The recurring theme is that elevated dosages of injected AAV vector can lead to bad outcomes. At low doses (1010–1011 viral genomes per kilogram body weight (vg/kg)), AAV is tailor made for local delivery to the eye and the ear or for systemic applications (for example, hemophilia) with secreted proteins or encoded antibodies. But to reach targets like deep brain structures, motor neurons and muscle, doses reaching 2 × 1013 to 3 × 1014 vg/kg are required. Transduction inefficiencies are exacerbated by vector manufacturing deficiencies that lead to products containing empty capsids or translatable contaminating double-stranded DNA. As yet, the cause(s) of these toxicities remain unknown, but pre-existing immunity to the vector or cellular metabolic stress due to transgene overexpression likely plays a role).

A host of companies — including 4DMT, 64x Bio, Affinia Therapeutics, Capsida Biotherapeutics, Dyno Therapeutics, Generation Bio, StrideBio, VIVEbiotech and Vectalys — has sprung up to engineer capsids to address these issues. Rational design, ancestral sequence reconstruction or molecular evolution/shuffling of capsid libraries show promise for enhancing delivery to target tissues, improving evasion of neutralizing antibodies or increasing virus yield, with fitness data increasingly combined with machine learning to guide efforts. Also being investigated are hybrid or pseudotyped AAV vectors encapsidated in other virus shells, split vectors to overcome AAV capacity limits (~4.7 kb), and AAV cloaking in extracellular vesicles to avoid immune attack. Recent advances in virus-like particles, lipid nanoparticles and mRNA-encoded therapeutics are also likely to cross-fertilize the field.
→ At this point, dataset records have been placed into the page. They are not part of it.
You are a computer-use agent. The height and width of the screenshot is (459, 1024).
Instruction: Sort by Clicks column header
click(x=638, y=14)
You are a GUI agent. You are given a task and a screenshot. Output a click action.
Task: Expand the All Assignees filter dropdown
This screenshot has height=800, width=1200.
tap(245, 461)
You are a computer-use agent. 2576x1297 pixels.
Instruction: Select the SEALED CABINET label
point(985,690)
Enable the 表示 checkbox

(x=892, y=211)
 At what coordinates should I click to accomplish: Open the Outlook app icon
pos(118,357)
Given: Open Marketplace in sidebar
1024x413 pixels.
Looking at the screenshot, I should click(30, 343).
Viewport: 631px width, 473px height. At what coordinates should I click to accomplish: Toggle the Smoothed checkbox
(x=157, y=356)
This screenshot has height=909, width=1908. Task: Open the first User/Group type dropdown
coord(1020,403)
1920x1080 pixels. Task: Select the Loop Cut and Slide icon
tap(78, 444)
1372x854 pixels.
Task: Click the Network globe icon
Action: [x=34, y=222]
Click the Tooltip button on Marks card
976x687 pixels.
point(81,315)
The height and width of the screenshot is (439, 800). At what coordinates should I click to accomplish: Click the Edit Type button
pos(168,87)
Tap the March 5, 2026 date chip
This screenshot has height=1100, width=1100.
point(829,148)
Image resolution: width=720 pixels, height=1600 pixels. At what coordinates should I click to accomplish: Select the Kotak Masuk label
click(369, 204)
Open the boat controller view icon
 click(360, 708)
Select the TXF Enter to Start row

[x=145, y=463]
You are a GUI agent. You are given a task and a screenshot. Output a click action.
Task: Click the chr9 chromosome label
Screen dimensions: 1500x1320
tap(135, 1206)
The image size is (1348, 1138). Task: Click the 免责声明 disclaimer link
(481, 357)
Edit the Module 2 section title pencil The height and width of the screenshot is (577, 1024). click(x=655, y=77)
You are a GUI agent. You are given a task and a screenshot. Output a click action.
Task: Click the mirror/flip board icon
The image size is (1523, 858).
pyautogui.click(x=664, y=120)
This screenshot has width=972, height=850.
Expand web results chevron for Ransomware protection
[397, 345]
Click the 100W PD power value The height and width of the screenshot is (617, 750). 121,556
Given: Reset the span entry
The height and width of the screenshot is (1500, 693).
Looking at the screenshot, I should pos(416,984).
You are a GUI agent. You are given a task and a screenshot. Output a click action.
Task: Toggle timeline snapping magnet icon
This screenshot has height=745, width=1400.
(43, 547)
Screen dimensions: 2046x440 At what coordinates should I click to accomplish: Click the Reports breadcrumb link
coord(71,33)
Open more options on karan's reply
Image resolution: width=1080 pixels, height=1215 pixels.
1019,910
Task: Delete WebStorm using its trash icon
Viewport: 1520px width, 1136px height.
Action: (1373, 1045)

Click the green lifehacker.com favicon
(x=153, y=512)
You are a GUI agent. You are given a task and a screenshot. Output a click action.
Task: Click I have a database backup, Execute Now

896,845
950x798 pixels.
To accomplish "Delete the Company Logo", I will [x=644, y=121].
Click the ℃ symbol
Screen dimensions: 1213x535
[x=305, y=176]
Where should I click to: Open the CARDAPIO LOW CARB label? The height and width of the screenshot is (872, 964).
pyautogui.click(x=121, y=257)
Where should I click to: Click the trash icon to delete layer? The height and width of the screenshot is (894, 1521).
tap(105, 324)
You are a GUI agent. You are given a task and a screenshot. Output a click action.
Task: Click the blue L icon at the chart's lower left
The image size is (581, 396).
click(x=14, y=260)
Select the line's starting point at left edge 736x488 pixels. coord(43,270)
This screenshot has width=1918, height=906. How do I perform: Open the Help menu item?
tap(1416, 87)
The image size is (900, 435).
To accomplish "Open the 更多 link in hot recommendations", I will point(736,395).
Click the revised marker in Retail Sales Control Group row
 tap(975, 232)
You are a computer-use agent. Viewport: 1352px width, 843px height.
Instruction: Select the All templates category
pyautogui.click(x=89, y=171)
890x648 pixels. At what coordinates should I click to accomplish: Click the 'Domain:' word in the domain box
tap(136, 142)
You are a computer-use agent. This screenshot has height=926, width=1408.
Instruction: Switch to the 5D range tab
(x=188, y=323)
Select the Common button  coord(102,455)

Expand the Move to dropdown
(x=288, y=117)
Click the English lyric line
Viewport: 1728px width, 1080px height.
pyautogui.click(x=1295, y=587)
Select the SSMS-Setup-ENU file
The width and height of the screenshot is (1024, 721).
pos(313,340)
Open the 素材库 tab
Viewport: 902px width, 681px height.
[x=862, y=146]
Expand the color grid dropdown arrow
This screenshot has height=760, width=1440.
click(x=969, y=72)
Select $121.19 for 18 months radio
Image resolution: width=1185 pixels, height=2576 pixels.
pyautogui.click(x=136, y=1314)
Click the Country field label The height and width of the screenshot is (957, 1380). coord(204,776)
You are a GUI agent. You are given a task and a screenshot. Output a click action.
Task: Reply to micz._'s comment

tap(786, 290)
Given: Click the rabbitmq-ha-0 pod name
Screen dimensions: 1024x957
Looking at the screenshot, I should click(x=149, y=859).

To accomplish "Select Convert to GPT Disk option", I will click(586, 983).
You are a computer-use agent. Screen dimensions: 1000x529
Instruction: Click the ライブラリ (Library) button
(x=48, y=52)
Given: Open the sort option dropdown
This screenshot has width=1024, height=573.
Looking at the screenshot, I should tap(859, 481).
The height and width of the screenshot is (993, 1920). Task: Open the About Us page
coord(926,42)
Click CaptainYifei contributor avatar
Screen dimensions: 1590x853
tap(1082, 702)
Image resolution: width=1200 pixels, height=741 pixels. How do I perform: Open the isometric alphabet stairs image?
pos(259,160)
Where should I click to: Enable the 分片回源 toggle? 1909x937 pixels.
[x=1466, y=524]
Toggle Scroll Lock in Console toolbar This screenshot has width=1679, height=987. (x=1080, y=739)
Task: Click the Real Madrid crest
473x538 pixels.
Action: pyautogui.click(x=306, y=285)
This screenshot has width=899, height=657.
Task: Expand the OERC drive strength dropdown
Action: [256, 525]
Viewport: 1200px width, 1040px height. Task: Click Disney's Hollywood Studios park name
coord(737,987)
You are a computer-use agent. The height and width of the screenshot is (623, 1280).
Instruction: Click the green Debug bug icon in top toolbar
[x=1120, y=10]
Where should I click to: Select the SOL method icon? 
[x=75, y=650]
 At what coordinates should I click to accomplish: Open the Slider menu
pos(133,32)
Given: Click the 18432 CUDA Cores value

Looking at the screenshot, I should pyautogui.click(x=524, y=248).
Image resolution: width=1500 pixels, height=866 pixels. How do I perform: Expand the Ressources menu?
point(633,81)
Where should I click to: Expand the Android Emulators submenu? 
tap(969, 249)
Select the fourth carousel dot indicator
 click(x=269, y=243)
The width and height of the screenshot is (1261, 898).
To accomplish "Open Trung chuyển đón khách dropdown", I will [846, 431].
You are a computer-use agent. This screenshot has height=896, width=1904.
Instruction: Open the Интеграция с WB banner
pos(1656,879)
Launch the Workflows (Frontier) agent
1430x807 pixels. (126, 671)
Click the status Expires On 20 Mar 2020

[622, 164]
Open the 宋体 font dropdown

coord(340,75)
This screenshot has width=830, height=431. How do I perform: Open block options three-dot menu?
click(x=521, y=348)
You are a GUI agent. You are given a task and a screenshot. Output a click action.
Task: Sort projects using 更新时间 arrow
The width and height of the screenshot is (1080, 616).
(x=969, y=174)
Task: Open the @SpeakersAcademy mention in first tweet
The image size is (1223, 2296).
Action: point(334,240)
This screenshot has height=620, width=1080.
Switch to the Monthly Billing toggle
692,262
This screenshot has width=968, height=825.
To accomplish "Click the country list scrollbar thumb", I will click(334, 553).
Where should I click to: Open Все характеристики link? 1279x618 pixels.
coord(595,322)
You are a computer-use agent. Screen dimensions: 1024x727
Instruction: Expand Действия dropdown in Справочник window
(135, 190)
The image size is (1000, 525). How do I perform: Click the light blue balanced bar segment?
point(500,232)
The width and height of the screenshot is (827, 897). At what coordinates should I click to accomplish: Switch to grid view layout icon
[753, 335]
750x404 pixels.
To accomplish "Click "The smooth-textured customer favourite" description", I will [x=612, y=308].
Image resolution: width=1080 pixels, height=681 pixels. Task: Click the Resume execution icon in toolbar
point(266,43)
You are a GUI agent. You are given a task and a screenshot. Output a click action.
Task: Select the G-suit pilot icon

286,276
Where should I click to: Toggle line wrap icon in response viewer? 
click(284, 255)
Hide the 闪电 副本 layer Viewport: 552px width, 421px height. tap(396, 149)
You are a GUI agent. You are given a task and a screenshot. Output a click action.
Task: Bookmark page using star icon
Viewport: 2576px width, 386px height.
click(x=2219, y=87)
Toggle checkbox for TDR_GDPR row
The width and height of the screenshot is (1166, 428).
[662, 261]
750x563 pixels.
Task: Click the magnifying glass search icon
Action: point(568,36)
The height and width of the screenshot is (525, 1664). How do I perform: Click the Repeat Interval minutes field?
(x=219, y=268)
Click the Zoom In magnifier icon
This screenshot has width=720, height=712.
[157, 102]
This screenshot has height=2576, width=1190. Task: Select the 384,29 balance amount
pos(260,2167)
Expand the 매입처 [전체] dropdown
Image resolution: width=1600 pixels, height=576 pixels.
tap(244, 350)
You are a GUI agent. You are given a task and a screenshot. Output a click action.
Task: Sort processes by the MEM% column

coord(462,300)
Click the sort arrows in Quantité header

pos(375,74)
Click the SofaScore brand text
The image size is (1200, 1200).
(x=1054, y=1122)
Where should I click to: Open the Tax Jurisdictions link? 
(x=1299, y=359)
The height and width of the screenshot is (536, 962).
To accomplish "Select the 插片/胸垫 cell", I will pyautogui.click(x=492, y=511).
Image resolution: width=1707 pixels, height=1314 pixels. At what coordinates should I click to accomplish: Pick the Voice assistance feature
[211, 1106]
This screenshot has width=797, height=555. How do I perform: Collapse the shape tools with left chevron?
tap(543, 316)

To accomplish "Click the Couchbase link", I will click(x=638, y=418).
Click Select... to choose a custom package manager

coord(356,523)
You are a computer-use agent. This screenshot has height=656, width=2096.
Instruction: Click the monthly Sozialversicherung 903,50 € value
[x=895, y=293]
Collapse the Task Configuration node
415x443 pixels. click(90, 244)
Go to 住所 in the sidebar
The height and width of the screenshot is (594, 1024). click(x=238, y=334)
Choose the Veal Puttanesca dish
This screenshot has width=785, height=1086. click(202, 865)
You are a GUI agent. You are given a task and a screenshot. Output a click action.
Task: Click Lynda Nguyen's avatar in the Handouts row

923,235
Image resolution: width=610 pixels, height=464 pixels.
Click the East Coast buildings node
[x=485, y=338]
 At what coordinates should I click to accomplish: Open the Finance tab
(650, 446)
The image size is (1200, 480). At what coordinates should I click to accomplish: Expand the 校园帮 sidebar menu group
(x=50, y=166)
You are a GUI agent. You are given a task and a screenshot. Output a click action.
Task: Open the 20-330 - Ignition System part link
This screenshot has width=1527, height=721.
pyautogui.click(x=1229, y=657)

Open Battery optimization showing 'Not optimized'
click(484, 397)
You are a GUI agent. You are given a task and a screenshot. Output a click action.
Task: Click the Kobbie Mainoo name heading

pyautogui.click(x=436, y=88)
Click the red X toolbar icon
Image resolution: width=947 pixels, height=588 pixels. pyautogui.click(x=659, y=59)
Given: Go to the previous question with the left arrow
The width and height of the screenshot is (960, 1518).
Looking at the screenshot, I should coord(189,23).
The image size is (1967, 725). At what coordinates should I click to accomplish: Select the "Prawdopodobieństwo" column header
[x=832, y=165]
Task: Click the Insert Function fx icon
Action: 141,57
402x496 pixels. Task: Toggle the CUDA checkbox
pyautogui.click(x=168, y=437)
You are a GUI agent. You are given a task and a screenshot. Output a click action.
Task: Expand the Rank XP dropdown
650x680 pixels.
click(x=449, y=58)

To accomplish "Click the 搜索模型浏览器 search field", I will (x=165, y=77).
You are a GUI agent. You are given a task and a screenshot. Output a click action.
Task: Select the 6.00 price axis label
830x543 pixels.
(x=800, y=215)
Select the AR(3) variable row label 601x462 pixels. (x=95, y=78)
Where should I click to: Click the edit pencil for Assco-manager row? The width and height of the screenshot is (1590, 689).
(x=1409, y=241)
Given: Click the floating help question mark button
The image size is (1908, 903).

Within the vector, the transgene construct continues to be optimized, with the inclusion of engineered inverted terminal repeats or circularized genome structures, epigenetic modulators and chromatin insulators, small-molecule gene switches, codon optimization and CpG depletion to reduce immunogenicity, synthetic promoters and enhancers, tissue-restrictive microRNAs and other regulatory elements. Yet there is still much to learn about the factors that lead to differing therapeutic responses from patient to patient.

Considering that 380 trillion viruses live on or inside our bodies, interest is growing in exploring the human virome for new vectors beyond AAV and lentivirus. For example, startup Ring Therapeutics is developing the human commensal anellovirus as a vector that can sidestep immunity; elsewhere, Krystal Biotech just published positive phase 1/2 results for its herpes simplex virus 1 vector (cargo capacity >30 kb) delivering COL7A1 to patients with dystrophic epidermolysis bullosa; Amarna Therapeutics is exploring polyomavirus SV40’s ability to induce tolerance to immunogenic transgenes; and Pfizer and the University of Iowa are collaborating on bocaviral/AAV hybrid vectors with an expanded transgene cargo capacity (5.2 kb) for cystic fibrosis.

All of this work will wither if funding runs dry. That could happen if adverse clinical readouts continue, reimbursement remains a puzzle and stock-market doldrums persist. Since December, bluebird, Amicus Therapeutics, Sigilon Therapeutics, Freeline Therapeutics, Gemini Therapeutics and Passage Bio have all been forced to cut jobs. With the commercial failures of Glybera (alipogene tiparvovec), Strimvelis and Zynteglo in Europe, let’s hope that next month brings gene therapy better news.